For the first time all season, the Detroit Lions played a complete game on both offense and defense for four quarters.
Yeah, the Lions let up a couple scores in garbage time late, but at no point were they not in complete control of the game. That went up 21-0 early, taking a lead into halftime for the first time all season.
The Lions played a dominant game against a team they should have dominated, and that's good. But I listed an equal amount of winners and losers when the Lions played awful games, so I'll do the same here despite the fact that most of the Lions played a lot of good football here.
But we'll start with the good stuff. And it was really good.
After a couple of off weeks in which he was hobbled with injury, Calvin Johnson came up big with a seven-reception, 129-yard game.

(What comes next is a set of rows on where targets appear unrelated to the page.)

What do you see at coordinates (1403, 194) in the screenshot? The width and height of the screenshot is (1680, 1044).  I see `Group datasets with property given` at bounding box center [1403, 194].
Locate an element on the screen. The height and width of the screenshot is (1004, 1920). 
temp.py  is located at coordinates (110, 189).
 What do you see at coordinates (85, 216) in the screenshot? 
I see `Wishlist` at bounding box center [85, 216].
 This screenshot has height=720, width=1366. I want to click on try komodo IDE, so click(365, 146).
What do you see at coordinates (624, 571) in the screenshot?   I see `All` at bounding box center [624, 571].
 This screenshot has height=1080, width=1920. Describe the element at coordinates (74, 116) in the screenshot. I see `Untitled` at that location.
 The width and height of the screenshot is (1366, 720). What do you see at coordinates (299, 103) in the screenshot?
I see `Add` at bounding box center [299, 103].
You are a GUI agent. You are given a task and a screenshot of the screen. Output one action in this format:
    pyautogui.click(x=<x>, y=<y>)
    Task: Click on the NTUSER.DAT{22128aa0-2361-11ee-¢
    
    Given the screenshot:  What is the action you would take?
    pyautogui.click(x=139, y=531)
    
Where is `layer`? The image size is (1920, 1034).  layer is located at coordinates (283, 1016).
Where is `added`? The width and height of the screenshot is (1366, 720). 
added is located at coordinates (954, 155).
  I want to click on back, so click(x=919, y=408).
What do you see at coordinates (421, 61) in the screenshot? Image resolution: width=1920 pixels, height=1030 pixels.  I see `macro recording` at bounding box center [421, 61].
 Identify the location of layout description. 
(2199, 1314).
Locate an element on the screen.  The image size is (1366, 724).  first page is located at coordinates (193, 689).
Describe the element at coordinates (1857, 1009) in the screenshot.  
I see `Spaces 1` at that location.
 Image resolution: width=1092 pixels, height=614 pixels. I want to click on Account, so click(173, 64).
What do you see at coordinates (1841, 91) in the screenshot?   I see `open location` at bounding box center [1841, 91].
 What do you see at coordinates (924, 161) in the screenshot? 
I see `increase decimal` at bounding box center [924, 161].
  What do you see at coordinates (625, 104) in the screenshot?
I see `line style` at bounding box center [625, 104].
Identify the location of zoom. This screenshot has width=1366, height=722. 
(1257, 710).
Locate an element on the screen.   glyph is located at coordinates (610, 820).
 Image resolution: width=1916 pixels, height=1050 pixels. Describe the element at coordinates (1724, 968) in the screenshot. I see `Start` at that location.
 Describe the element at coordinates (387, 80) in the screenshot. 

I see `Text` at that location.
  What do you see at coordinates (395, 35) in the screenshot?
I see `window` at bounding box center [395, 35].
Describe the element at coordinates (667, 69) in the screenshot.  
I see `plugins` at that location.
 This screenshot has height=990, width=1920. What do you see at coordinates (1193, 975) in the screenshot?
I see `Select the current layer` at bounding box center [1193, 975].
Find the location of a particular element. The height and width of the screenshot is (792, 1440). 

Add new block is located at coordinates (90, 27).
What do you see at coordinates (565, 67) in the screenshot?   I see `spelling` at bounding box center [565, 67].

He still hasn't found the end zone, but 129 yards is a pretty good day for a guy who hadn't practiced all week and was clearly playing at about 80 percent all game long.
Better yet, Johnson didn't go for long strings without seeing the ball. His touches were distributed evenly from first quarter to fourth and seemingly opened up the entirely of the offense despite playing limited snaps.
Reports of Johnson's succumbing to the Madden Curse, it appears, are as of yet exaggerated.
The dark side of Johnson's big day is the relative quiet day by Titus Young.
One week after coming up huge in the absence of Nate Burleson, Young finished this game with all of 20 receiving yards.
But it's not just Young's production that makes this game a loss for him.
It's that his output could have been greatly improved had he not allowed a sure touchdown to slip right through his hands in the end zone.
It's that Ryan Broyles (six catches, 52 yards) was by far a more important piece in the Lions passing game.
Justin Blackmon was even a better offensive weapon in this game.
To be fair, though, the biggest reason young had a quiet game is something he had nothing to do with and that the Lions should try to keep doing every game...
How can you choose just one?
Mikel Leshoure pounded away for 70 yards and three touchdowns, while Joique Bell iced the game with power runs in the fourth quarter, ending in a touchdown.
Arguably, the Lions have never been able to ice a football game with power runs in the Schwartz era the way they did this week.
And granted, that may not hold up against a team that isn't 25th in run defense, but it was good to see this week. And if we can expect 150 yards rushing from the Lions every week from here on out, this is a much more dangerous team than anyone expected.
While this is about Leshoure and Bell, some extra credit should go to the Lions offensive line, who opened up the kinds of holes glaciers could run through.
They got bailed out by some drops and bad throws, and the defense generally played well all day, but the Lions defensive line didn't really do much to affect this game.
Blaine Gabbert was under relatively little pressure all day and was only sacked once. In addition, when the Jaguars tried to run the ball, they were generally successful.
It's hard to criticize a unit that helped hold the opposition scoreless for more than three quarters, but if we're looking at a player or unit on the defense to talk about playing poorly, this is it.
It's not that they were necessarily bad. Nobody was, in a game like this. But they could have dominated, and instead, they played a pretty average ball game.
Under different circumstances, Erik Coleman could have had three interceptions in this game.
He had one in the first half when the Jaguars were trying to get some points on the board before halftime, but it was called back on a hands-to-the-face penalty on the defensive line.
On the very next play, he got his hands on a pass on the sideline, but ended up just knocking it away.
Then early in the second half, he went up and wrestled a ball away from Justin Blackmon for an interception that actually stood.
So Coleman ended up with one interception on the day, instead of three. Still, after a performance like that, the Lions have to be pretty happy with their decision to stand pat at the safety position, regardless of what happens with Louis Delmas.
The Lions worked their way back to .500 and into position to start making some noise in the playoff picture, and that's great.
What isn't great is the Lions' brutal schedule in the second half of the season.
Based on current records (some of these teams are playing as I write this, so I can't include those games), the combined record of the Lions' second-half opponents is 47-19.
That's a winning percentage of over 71, which is...really good.
So while the Lions have done well to move themselves back into the playoff conversation, the hard part starts now. They're going to need to start beating playoff teams long before they actually get to the playoffs, or else, quite simply, they won't get back to the playoffs.
That's OK, of course. If this Lions team can't beat playoff teams, there's no point to them going just to get blown off the field.
But still, they might like an easier road than this. It's going to be a tooth-and-nail battle from here on. Don't expect many more dominant coasting wins this season like what the Lions got in Jacksonville. That may be the first and last one we see this year.